Ricky Lawson Dies Following Stroke
We are saddened to report that Ricky Lawson died today spending ten days on life support due to a brain aneurism he suffered while performing his Christmas show at Spaghettini Restaurant & Lounge in Seal Beach, California.
Other musicians onstage that night reported that Lawson seemed disoriented during the show. Known as a flawless performer, Lawson began missing drum hits that the band had rehearsed earlier in the day. He reportedly began rubbing his head and face, calling tunes that had already been played, and introducing bandmembers more than once. After leaving the stage, the band called 911 and Lawson was taken by ambulance to ICU, where they discovered bleeding in his brain.

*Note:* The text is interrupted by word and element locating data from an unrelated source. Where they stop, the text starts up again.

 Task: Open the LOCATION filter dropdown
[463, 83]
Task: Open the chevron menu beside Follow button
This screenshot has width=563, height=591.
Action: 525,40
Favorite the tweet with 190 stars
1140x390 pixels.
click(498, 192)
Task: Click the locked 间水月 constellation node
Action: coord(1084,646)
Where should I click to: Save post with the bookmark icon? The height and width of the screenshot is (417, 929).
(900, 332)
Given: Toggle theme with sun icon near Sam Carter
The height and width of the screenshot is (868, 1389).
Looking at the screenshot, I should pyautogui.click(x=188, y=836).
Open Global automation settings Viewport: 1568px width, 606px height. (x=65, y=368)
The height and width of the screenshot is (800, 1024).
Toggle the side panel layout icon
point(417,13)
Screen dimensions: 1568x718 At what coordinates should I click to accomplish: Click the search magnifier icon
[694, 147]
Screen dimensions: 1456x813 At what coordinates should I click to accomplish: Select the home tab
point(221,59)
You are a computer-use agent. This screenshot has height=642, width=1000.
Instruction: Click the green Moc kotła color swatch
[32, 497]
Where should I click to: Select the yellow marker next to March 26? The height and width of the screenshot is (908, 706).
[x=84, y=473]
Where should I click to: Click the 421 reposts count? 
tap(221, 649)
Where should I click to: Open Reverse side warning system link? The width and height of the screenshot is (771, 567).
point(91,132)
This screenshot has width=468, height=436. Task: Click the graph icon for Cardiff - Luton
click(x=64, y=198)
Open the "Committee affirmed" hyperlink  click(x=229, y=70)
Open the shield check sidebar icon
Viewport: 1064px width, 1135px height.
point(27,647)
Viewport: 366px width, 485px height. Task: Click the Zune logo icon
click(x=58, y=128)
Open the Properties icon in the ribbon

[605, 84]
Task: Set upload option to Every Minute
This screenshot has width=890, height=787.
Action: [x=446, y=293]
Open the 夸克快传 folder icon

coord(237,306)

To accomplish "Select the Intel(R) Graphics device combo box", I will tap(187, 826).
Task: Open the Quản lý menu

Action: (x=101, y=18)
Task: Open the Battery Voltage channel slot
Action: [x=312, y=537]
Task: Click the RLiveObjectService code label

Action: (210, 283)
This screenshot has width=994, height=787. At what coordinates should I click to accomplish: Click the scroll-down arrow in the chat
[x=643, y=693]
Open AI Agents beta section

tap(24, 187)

Lawson had enjoyed a storied career as a first-call drummer for such stars as Michael Jackson, Steely Dan, Eric Clapton, Phil Collins, Babyface, Whitney Houston, Bette Midler, Quincy Jones, George Benson, Toto, Babyface, Quincy Jones, and Al Jarreau. As a founding member of The Yellowjackets, he won the “Best R&B Instrumental Performance” Grammy Award in 1987 for co-writing the band’s song “And You Know That.”
In the studio, Lawson chalked up an impressive number of #1 singles, including Whitney Houston’s “I Will Always Love You,” Anita Baker’s “Sweet Love,” James Ingram’s “I Don’t Have The Heart,” and Lionel Ritchie’s “Dancing On The Ceiling.”
Lawson released his solo album Ricky Lawson And Friends in 2001, which featured such music dignitaries as Gerald Albright, Phil Collins, George Duke, Sheila E., Nathan East, Donald Fagen, Jon Herington, Robben Ford, James Ingram, Boney James, Al Jarreau, Kirk Whalum, and Vesta Williams.